The impact of intensive blood pressure management on cardiovascular events and mortality rates can vary significantly based on individuals’ educational levels, according to a recent study conducted by researchers at the University of Pittsburgh Schools of the Health Sciences and the University of Texas at Tyler.
Published in the Journal of the American Heart Association, the study delved into data from the Systolic Blood Pressure Intervention Trial (SPRINT), a randomized controlled trial that commenced in 2010. The trial compared the effects of aggressive blood pressure management to standard care, revealing that lowering systolic blood pressure to 120 instead of the previous recommendation of 140 led to a 25% decrease in cardiovascular events and a 27% reduction in mortality rates. These groundbreaking results influenced new clinical guidelines in 2017.
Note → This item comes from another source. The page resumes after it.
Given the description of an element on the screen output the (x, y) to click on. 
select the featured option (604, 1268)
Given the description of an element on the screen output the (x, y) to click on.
In this study, the researchers focused on analyzing the SPRINT cohort comprising over 9,000 hypertensive adults aged 50 and older. They categorized participants based on their educational attainment levels and compared the outcomes within each subgroup. Surprisingly, the study found that while blood pressure control was consistent across all three educational categories (no college education, some college education to college degree, and beyond college degree), the benefits of intensive systolic blood pressure control were more pronounced in individuals with higher educational attainment.
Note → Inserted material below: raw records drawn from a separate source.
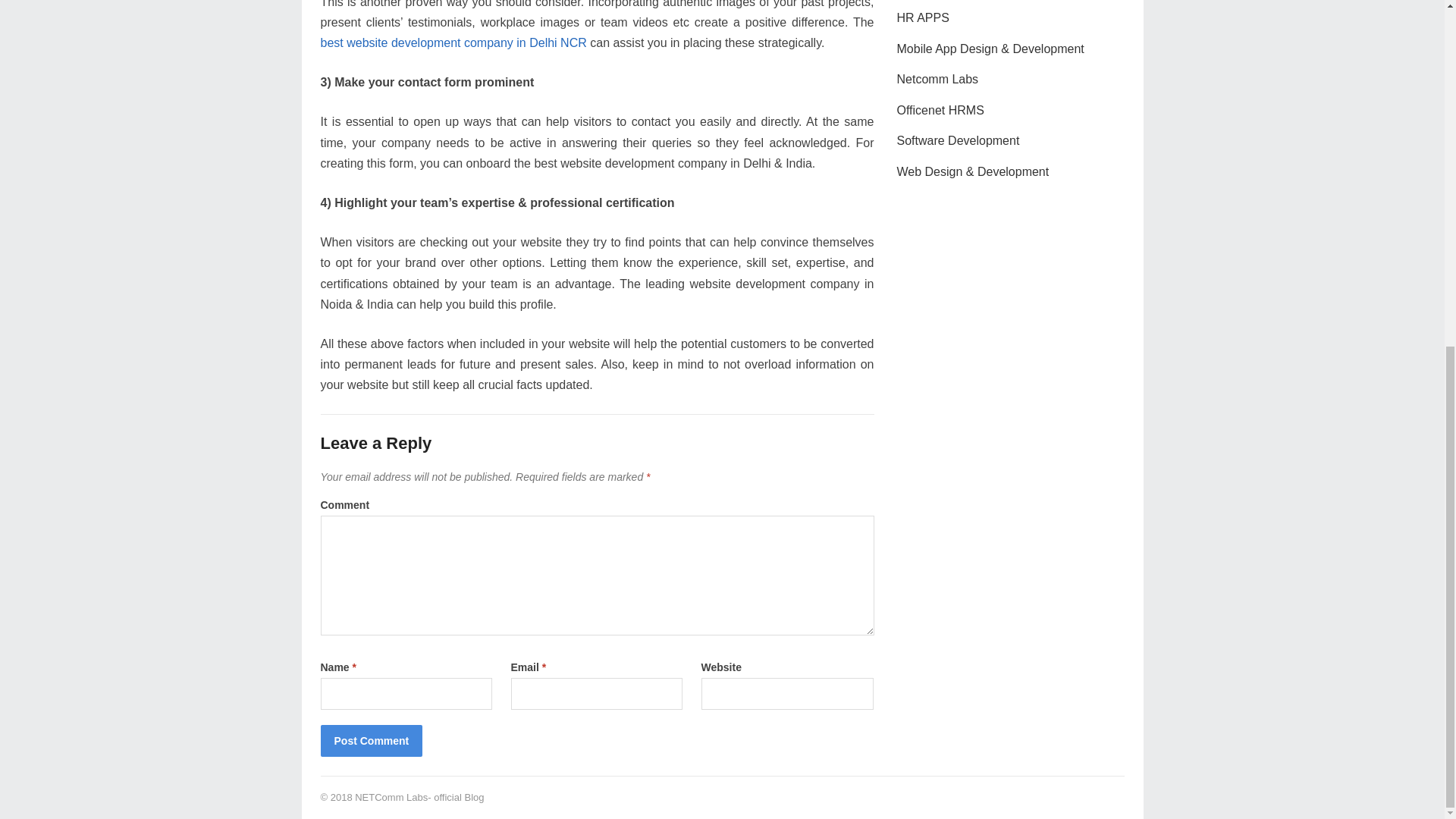
NETComm Labs- official Blog (419, 797)
Post Comment (371, 740)
Officenet HRMS (940, 110)
HR APPS (922, 17)
Software Development (957, 140)
Netcomm Labs (937, 78)
Post Comment (371, 740)
best website development company in Delhi NCR (453, 42)
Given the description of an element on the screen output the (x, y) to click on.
During the follow-up period, participants with the highest level of education experienced a significant two-fold reduction in cardiovascular risk with intensive blood pressure management. On the other hand, those with lower educational levels did not exhibit the same level of benefit. Dr. Jared W. Magnani, a UPMC cardiologist and associate professor of medicine at Pitt, emphasized the importance of considering social and structural factors beyond medication management in influencing cardiovascular risk.
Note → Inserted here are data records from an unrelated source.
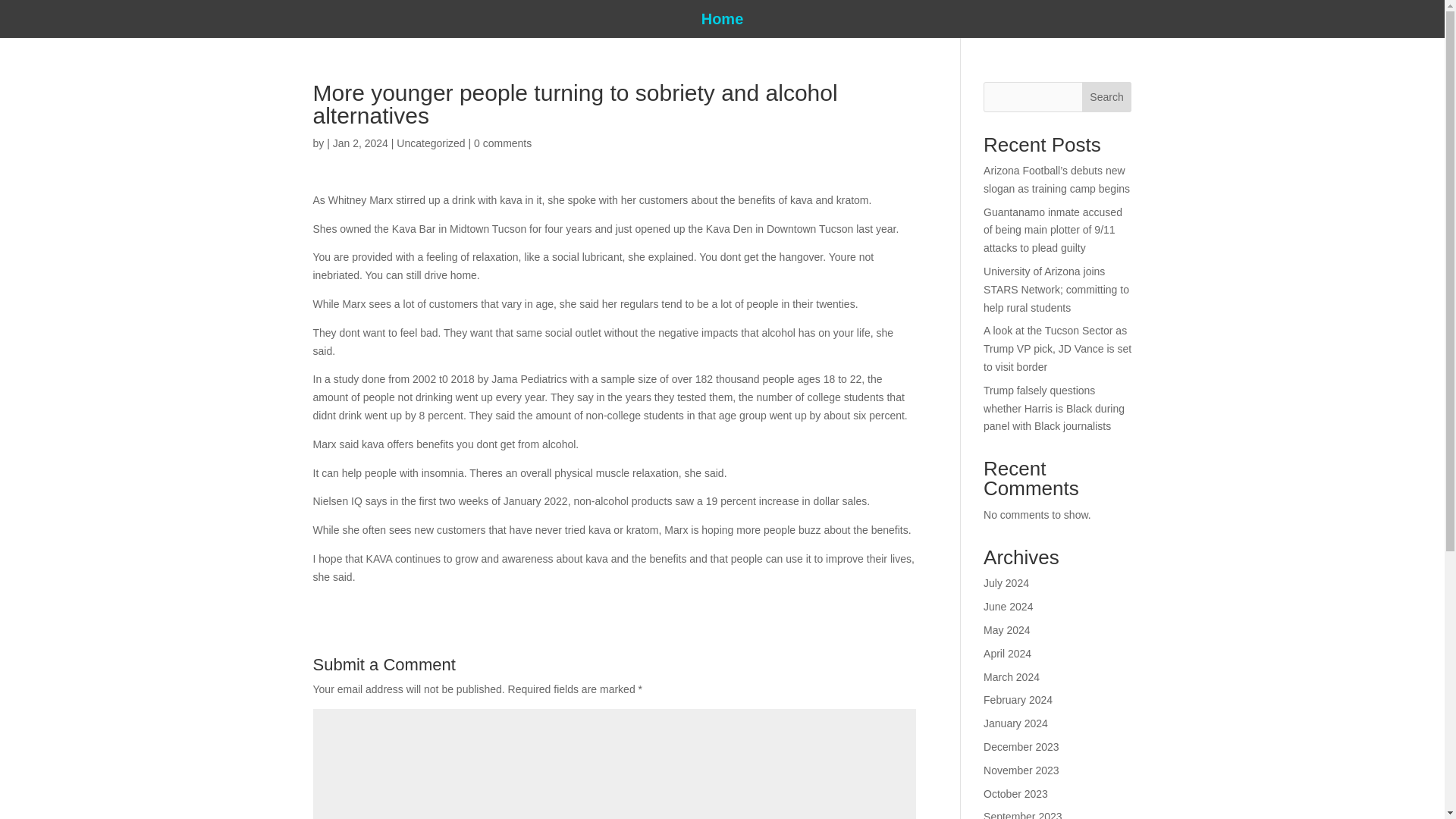
0 comments (502, 143)
May 2024 (1006, 630)
February 2024 (1018, 699)
December 2023 (1021, 746)
November 2023 (1021, 770)
Search (1106, 96)
Uncategorized (430, 143)
September 2023 (1023, 814)
Home (722, 21)
January 2024 (1016, 723)
October 2023 (1016, 793)
July 2024 (1006, 582)
March 2024 (1011, 676)
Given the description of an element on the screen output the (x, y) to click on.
The results underscore the need for further research into social determinants of health to enhance cardiovascular outcomes, irrespective of individuals’ educational backgrounds. By exploring these unmeasured factors, healthcare providers can tailor interventions to address the unique needs of diverse populations and improve heart health outcomes.
For more information, the study titled “Educational Attainment and the Effect of Intensive Blood Pressure Reduction: A Post Hoc Analysis of the SPRINT Study” can be accessed in the Journal of the American Heart Association. The research was led by Joshua Garfein and his team, shedding light on the nuanced relationship between educational attainment and the impact of blood pressure management on cardiovascular health.
This research was provided by the University of Pittsburgh, underscoring the collaborative efforts of healthcare institutions in advancing cardiovascular research and promoting heart health awareness among diverse populations.